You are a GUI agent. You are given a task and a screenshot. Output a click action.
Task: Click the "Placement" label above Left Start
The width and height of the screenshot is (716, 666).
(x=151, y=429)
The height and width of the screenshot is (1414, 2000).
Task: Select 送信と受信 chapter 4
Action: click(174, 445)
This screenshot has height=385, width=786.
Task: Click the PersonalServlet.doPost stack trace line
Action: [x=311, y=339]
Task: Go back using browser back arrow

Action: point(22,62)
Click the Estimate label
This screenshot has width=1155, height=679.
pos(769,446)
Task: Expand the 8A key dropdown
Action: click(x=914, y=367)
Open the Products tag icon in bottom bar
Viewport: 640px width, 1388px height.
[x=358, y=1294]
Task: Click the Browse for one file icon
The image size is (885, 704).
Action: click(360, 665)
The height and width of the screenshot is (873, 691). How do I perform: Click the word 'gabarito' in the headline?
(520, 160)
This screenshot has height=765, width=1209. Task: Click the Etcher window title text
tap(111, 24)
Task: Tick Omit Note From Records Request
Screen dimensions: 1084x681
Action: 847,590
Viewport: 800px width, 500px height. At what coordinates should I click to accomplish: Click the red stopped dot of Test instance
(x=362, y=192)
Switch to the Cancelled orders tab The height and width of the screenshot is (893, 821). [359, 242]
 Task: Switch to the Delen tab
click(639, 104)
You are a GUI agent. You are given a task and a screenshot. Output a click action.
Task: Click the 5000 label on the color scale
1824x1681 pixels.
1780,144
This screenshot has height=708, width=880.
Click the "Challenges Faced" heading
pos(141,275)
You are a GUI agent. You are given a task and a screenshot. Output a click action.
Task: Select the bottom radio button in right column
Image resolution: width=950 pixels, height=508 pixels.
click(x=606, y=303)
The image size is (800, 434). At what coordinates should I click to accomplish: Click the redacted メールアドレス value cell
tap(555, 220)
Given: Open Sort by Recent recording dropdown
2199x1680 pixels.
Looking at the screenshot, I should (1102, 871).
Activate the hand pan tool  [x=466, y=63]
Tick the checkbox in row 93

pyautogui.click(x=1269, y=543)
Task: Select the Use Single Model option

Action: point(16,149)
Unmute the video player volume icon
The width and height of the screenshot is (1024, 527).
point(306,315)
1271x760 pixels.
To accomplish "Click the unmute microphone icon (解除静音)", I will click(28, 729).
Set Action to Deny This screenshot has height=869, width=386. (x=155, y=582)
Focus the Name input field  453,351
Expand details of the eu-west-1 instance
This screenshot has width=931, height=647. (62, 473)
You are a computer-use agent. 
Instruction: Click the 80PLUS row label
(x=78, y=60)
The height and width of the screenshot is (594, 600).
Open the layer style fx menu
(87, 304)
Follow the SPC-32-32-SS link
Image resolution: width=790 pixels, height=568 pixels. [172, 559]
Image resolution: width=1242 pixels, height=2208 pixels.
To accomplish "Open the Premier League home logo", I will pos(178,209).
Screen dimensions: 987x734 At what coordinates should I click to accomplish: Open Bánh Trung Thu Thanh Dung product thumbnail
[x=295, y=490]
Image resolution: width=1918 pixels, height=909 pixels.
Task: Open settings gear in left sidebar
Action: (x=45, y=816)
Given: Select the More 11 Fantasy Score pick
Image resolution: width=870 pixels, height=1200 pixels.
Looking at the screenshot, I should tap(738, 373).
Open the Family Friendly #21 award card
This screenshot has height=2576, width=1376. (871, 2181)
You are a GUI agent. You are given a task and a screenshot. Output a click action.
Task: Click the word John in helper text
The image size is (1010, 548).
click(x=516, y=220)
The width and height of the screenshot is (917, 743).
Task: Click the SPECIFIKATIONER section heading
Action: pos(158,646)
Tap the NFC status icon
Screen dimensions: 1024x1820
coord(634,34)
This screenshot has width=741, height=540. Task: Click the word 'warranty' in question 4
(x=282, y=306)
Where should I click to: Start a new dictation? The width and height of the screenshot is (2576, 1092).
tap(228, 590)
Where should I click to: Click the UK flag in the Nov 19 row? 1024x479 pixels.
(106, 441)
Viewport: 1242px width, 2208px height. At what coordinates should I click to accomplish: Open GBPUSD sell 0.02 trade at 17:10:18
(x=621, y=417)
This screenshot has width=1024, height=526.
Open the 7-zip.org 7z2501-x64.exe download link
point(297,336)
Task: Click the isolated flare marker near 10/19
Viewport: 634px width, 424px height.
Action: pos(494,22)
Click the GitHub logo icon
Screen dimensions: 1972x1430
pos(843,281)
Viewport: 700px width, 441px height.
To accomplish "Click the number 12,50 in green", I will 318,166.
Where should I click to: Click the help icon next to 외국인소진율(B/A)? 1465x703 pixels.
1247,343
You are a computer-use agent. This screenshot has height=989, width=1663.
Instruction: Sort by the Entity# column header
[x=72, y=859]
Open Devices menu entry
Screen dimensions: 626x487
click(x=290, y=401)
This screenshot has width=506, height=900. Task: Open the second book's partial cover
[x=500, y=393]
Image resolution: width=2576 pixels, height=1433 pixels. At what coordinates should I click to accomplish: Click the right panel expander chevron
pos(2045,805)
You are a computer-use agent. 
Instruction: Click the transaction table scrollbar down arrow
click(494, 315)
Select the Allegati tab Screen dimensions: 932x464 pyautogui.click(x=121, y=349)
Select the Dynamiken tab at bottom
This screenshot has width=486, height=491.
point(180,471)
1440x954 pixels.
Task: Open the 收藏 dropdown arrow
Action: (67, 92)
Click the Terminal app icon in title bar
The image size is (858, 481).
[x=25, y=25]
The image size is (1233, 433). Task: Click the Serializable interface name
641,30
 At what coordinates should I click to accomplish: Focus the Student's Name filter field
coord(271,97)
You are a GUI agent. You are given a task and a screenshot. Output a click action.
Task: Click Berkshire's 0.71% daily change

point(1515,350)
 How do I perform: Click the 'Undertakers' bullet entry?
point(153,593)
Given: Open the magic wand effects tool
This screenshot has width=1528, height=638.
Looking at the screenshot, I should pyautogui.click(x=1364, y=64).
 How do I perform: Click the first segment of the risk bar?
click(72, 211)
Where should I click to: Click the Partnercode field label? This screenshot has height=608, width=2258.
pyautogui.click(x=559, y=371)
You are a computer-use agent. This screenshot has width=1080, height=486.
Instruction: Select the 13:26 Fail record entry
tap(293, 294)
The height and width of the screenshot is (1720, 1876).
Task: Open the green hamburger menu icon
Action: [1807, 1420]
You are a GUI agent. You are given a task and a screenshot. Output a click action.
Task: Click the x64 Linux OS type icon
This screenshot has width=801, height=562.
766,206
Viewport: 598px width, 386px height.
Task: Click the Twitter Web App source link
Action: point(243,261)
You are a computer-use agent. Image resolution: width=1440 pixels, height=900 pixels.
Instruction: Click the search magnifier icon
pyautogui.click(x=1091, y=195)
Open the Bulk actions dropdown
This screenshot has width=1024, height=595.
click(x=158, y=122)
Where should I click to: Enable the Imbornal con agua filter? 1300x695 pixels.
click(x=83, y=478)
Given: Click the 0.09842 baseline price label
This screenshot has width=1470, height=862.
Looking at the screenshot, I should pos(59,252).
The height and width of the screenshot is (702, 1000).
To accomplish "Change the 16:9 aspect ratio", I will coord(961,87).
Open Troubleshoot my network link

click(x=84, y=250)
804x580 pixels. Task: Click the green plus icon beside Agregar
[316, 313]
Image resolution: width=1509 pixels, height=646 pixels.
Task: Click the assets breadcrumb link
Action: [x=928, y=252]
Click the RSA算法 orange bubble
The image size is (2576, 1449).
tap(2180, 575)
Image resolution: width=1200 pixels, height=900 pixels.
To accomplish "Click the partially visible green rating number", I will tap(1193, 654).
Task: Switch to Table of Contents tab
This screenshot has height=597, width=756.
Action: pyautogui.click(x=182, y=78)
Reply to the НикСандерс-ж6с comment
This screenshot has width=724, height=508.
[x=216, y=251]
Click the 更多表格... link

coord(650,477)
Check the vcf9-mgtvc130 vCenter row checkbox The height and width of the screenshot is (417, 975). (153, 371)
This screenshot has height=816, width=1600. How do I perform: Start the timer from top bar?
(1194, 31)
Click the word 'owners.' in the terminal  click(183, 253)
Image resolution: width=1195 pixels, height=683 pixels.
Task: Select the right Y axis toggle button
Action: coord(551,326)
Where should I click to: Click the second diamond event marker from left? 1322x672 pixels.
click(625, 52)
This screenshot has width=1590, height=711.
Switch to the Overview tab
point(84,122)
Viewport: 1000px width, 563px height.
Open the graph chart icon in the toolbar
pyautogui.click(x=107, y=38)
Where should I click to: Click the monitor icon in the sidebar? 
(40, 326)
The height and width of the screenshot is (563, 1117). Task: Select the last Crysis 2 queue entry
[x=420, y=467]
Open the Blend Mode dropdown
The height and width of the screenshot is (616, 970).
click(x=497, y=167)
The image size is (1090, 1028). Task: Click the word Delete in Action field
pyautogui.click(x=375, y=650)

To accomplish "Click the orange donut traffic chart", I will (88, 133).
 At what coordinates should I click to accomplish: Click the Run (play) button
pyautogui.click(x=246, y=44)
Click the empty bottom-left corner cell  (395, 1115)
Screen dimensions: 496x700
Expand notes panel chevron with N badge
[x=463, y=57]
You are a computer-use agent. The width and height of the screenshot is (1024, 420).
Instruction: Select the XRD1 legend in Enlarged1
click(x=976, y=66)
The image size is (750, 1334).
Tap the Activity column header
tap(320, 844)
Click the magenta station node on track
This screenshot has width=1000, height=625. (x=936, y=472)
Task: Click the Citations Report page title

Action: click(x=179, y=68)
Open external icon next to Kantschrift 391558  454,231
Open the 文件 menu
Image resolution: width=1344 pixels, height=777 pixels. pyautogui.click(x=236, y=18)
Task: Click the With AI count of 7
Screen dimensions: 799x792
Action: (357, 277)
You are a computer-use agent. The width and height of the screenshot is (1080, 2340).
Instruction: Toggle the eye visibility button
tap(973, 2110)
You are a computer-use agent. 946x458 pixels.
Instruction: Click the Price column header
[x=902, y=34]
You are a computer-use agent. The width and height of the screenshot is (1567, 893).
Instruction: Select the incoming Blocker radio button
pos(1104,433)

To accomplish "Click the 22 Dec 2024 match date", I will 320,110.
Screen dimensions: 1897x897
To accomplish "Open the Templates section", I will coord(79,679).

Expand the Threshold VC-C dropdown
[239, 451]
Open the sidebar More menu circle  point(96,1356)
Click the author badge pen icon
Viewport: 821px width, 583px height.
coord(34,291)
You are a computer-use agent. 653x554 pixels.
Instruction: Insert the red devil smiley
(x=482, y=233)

→ **What is expected**: Could you restate word for word the lines above from the one containing "Task: Go back using browser back arrow" through the one containing "1271x760 pixels.", both included, and nothing else?

→ **Solution below**:
Task: Go back using browser back arrow

Action: point(22,62)
Click the Estimate label
This screenshot has width=1155, height=679.
pos(769,446)
Task: Expand the 8A key dropdown
Action: click(x=914, y=367)
Open the Products tag icon in bottom bar
Viewport: 640px width, 1388px height.
[x=358, y=1294]
Task: Click the Browse for one file icon
The image size is (885, 704).
Action: click(360, 665)
The height and width of the screenshot is (873, 691). How do I perform: Click the word 'gabarito' in the headline?
(520, 160)
This screenshot has height=765, width=1209. Task: Click the Etcher window title text
tap(111, 24)
Task: Tick Omit Note From Records Request
Screen dimensions: 1084x681
Action: 847,590
Viewport: 800px width, 500px height. At what coordinates should I click to accomplish: Click the red stopped dot of Test instance
(x=362, y=192)
Switch to the Cancelled orders tab The height and width of the screenshot is (893, 821). [359, 242]
 Task: Switch to the Delen tab
click(639, 104)
You are a GUI agent. You are given a task and a screenshot. Output a click action.
Task: Click the 5000 label on the color scale
1824x1681 pixels.
1780,144
This screenshot has height=708, width=880.
Click the "Challenges Faced" heading
pos(141,275)
You are a GUI agent. You are given a task and a screenshot. Output a click action.
Task: Select the bottom radio button in right column
Image resolution: width=950 pixels, height=508 pixels.
click(x=606, y=303)
The image size is (800, 434). At what coordinates should I click to accomplish: Click the redacted メールアドレス value cell
tap(555, 220)
Given: Open Sort by Recent recording dropdown
2199x1680 pixels.
Looking at the screenshot, I should (1102, 871).
Activate the hand pan tool  [x=466, y=63]
Tick the checkbox in row 93

pyautogui.click(x=1269, y=543)
Task: Select the Use Single Model option

Action: point(16,149)
Unmute the video player volume icon
The width and height of the screenshot is (1024, 527).
point(306,315)
1271x760 pixels.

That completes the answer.